━━ Records supplied

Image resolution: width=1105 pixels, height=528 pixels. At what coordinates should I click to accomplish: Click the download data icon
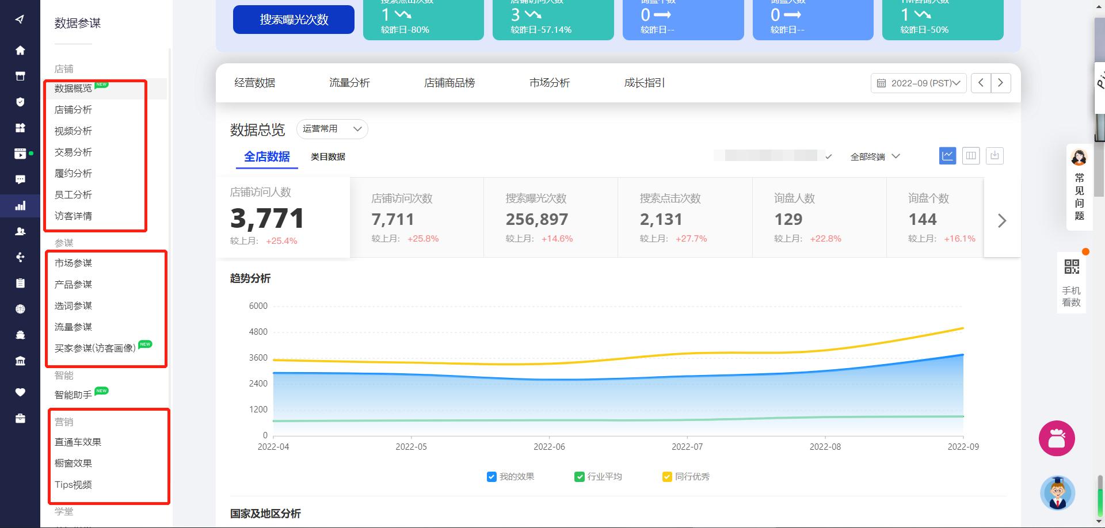click(x=995, y=156)
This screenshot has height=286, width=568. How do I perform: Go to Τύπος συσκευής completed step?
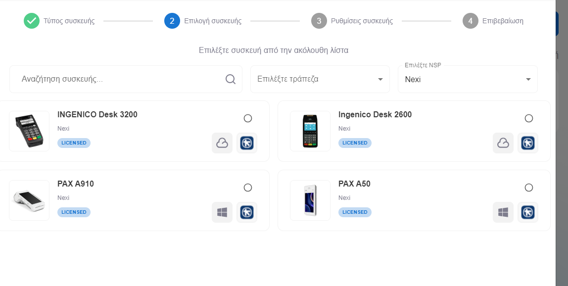pyautogui.click(x=59, y=21)
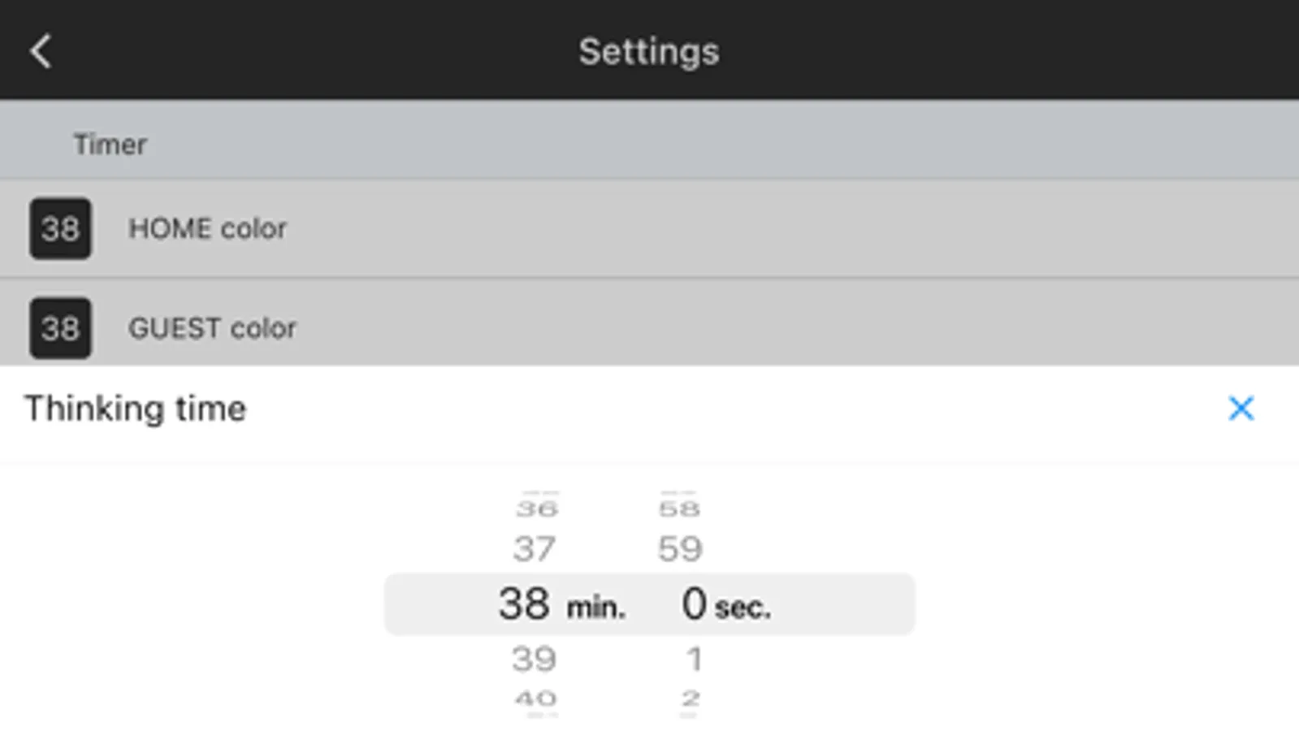Viewport: 1299px width, 731px height.
Task: Click the Thinking time heading
Action: 135,409
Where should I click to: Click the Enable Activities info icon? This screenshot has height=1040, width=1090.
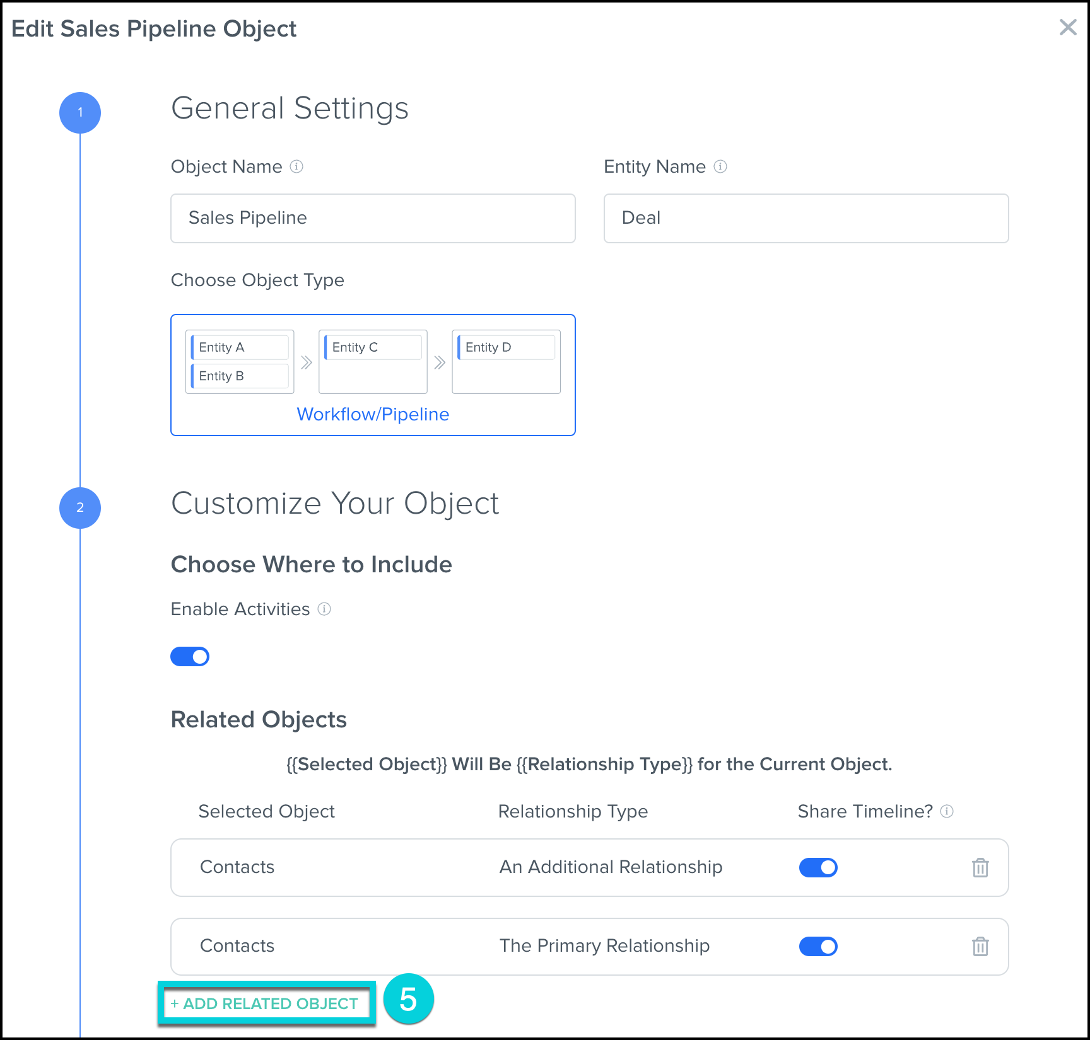(324, 609)
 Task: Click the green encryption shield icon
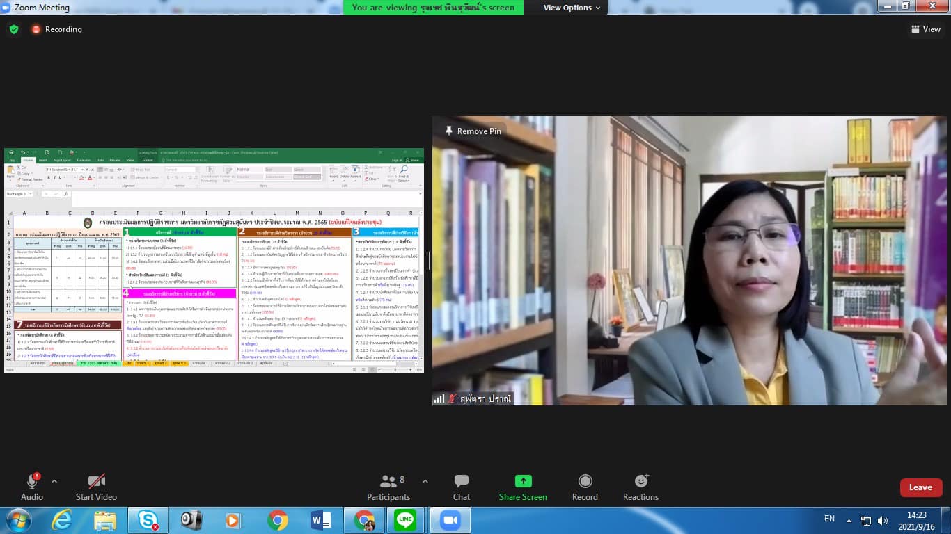coord(14,29)
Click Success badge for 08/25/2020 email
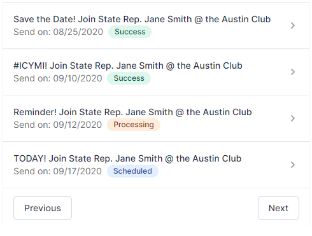312x236 pixels. click(130, 32)
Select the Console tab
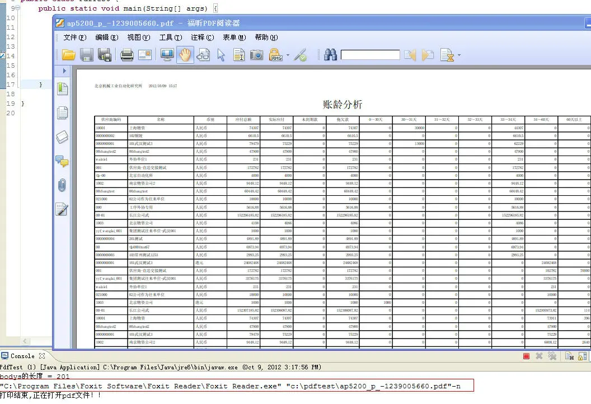 point(22,356)
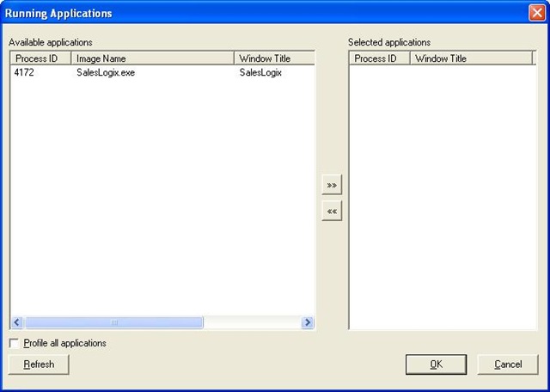Click scrollbar track right of the thumb
The height and width of the screenshot is (392, 550).
[252, 323]
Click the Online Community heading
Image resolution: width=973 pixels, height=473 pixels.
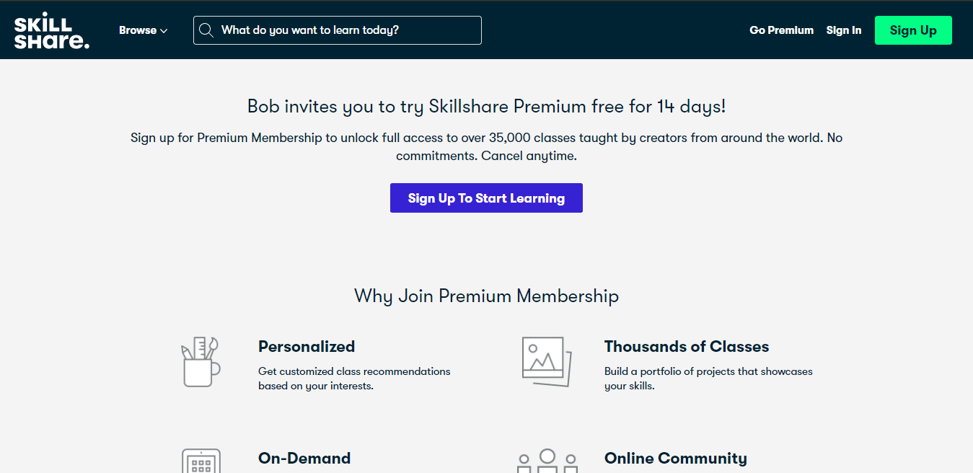[x=675, y=459]
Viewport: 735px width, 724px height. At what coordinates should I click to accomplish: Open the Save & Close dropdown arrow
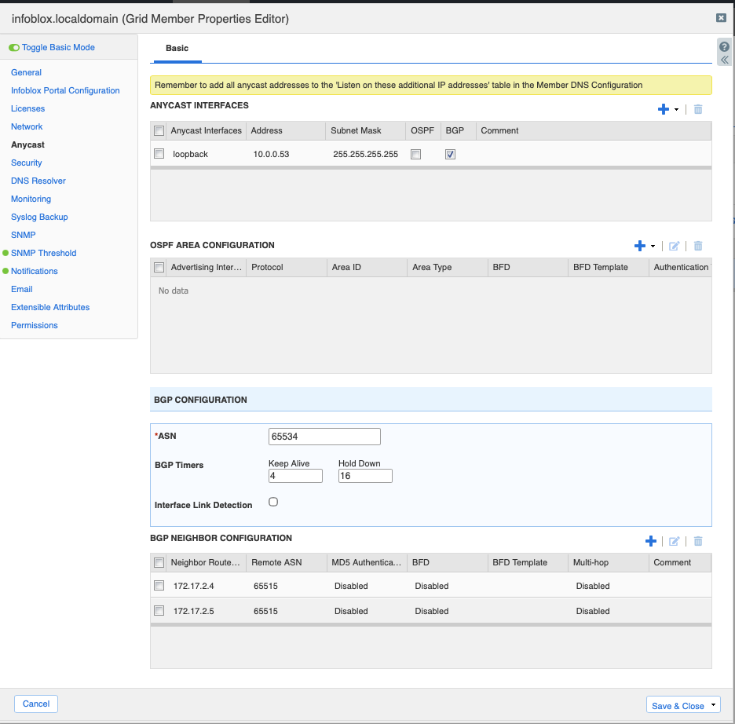(x=713, y=704)
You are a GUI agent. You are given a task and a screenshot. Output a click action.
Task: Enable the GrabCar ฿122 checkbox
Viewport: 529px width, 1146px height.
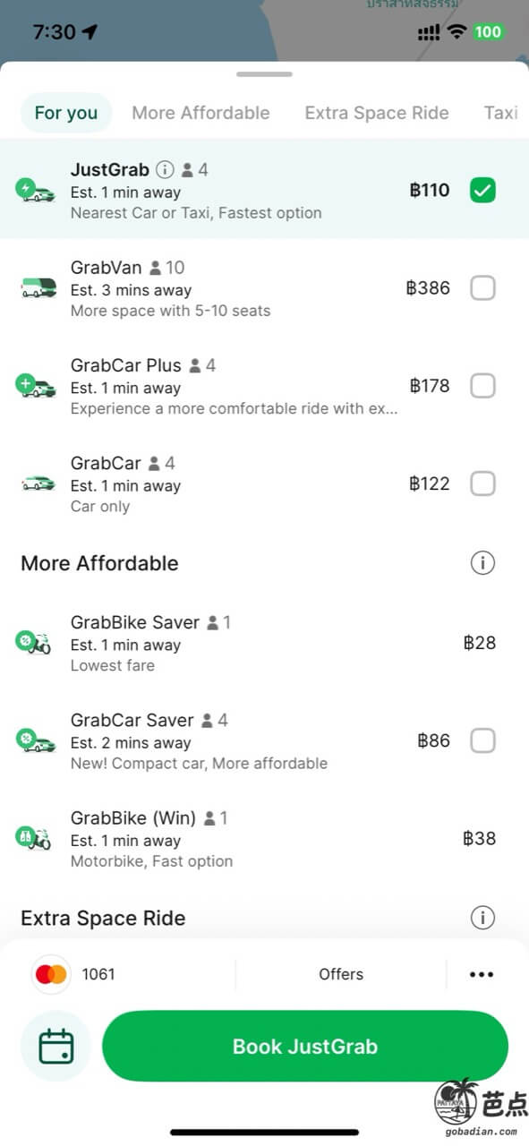tap(482, 483)
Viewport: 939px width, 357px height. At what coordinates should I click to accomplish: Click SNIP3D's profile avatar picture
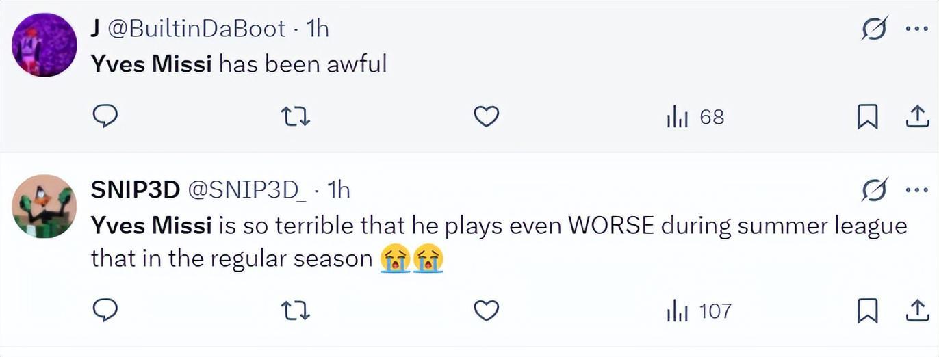coord(45,206)
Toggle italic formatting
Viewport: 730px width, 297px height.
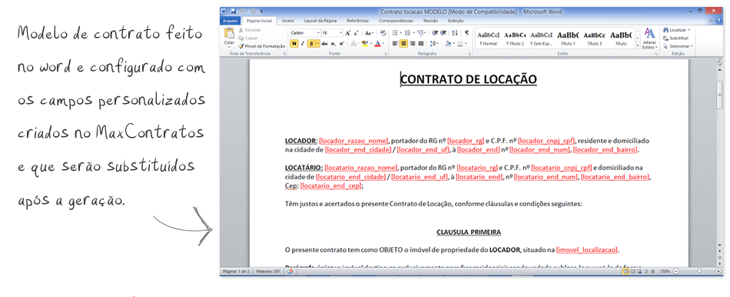pyautogui.click(x=302, y=43)
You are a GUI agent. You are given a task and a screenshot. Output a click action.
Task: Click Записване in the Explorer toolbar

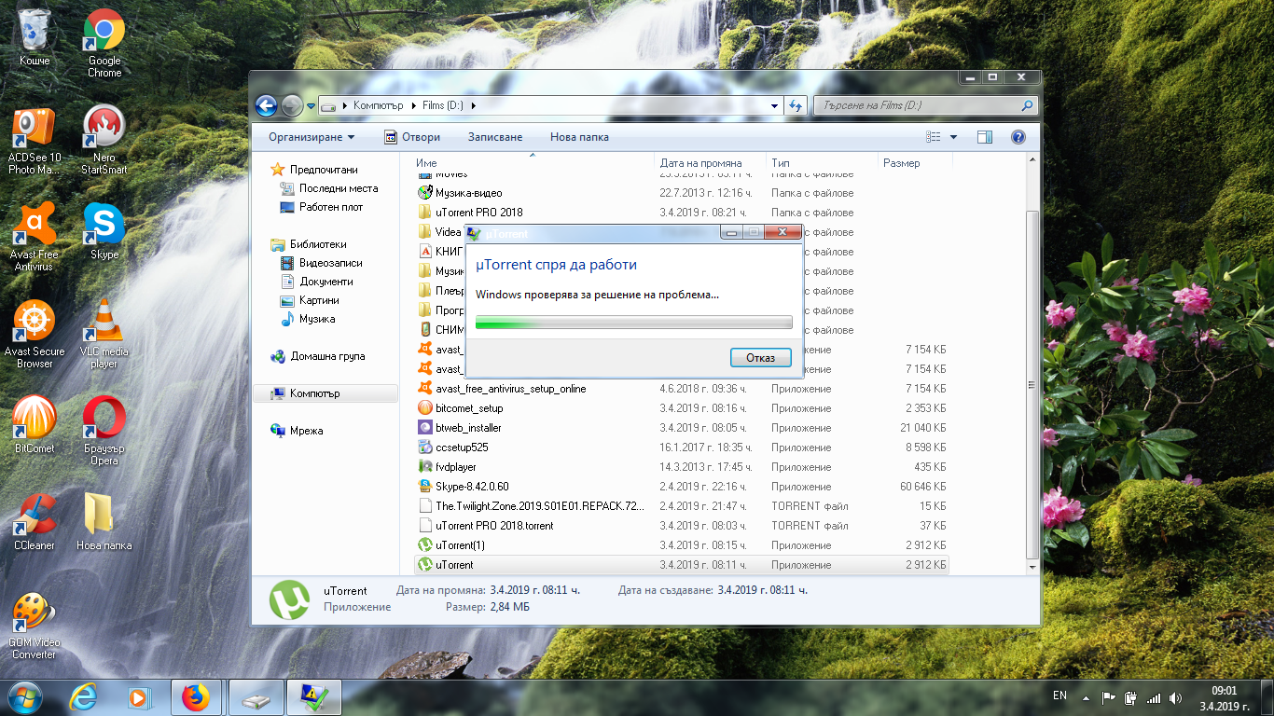(x=495, y=137)
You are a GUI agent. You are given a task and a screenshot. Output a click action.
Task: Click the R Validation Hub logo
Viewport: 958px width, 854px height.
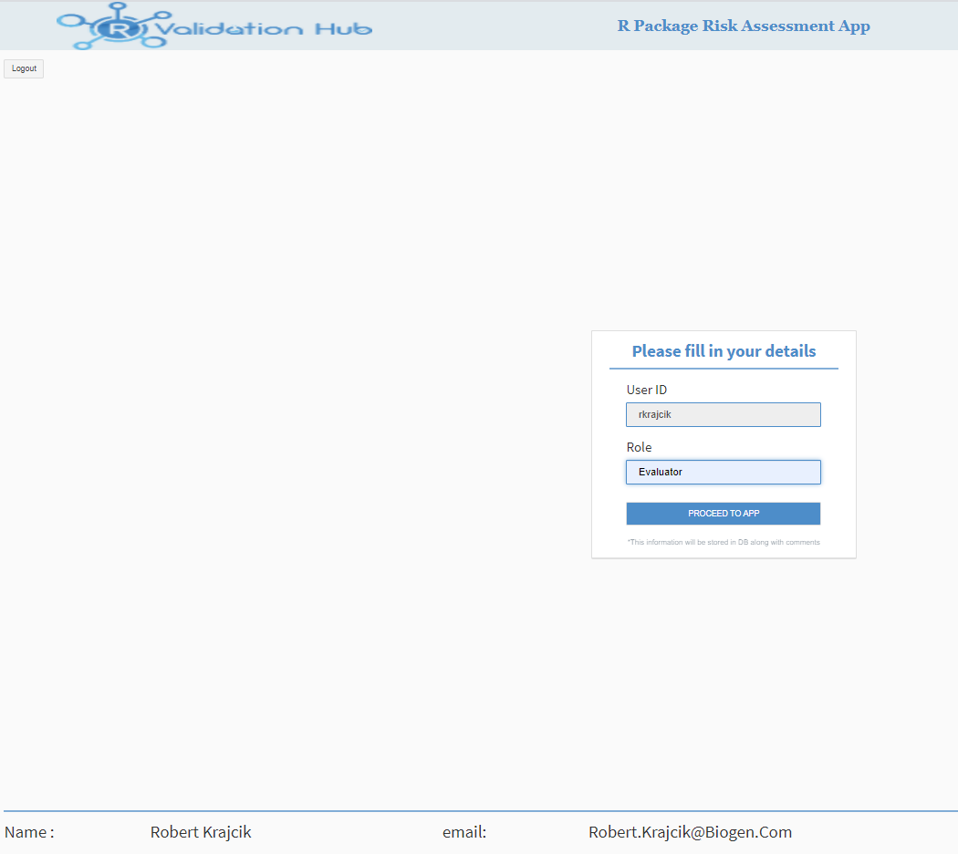tap(214, 26)
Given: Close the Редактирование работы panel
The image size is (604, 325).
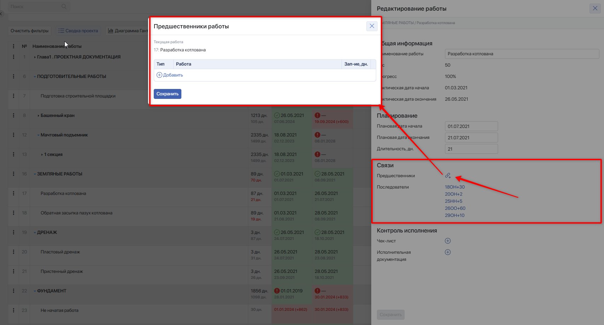Looking at the screenshot, I should coord(595,9).

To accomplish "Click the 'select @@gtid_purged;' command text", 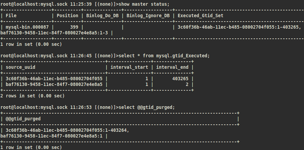I will pyautogui.click(x=147, y=108).
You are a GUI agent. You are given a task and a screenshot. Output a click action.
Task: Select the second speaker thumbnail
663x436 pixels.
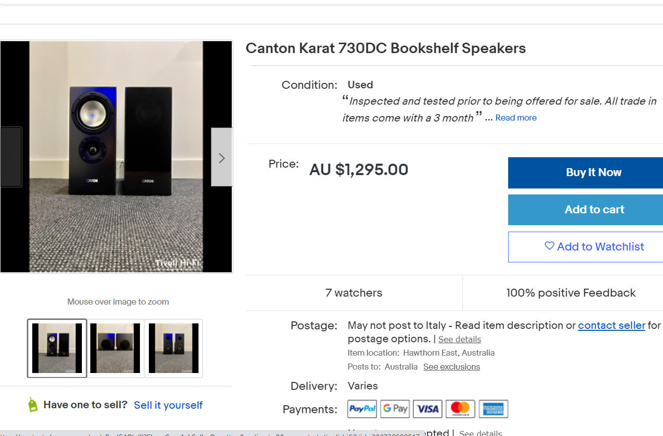pos(116,348)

━━━━

• **What the task requires**: Reproduce, without alteration and without pictures, only those lines that lie between the first line of the entries above and the line containing "Toggle italic formatting", both of them included.

• **Response to the task**:
Image resolution: width=1105 pixels, height=528 pixels. At what coordinates should I click to accomplish: Click the download data icon
click(x=995, y=156)
This screenshot has height=286, width=568. How do I perform: Go to Τύπος συσκευής completed step?
pyautogui.click(x=59, y=21)
Viewport: 1299px width, 731px height.
Task: Click the Thinking time heading
Action: 135,409
Where should I click to: Click the Enable Activities info icon? This screenshot has height=1040, width=1090.
(324, 609)
 Task: Click the green encryption shield icon
coord(14,29)
Click Success badge for 08/25/2020 email
312x236 pixels. click(130, 32)
Select the Console tab
 point(22,356)
Click scrollbar track right of the thumb
The height and width of the screenshot is (392, 550).
[252, 323]
Click the Online Community heading
Image resolution: width=973 pixels, height=473 pixels.
[x=675, y=459]
Viewport: 735px width, 724px height. At what coordinates should I click to accomplish: Open the Save & Close dropdown arrow
(x=713, y=704)
You are a GUI agent. You are given a task and a screenshot. Output a click action.
Task: Enable the GrabCar ฿122 checkbox
Viewport: 529px width, 1146px height.
tap(482, 483)
Viewport: 939px width, 357px height. At what coordinates should I click to accomplish: Click SNIP3D's profile avatar picture
coord(45,206)
Toggle italic formatting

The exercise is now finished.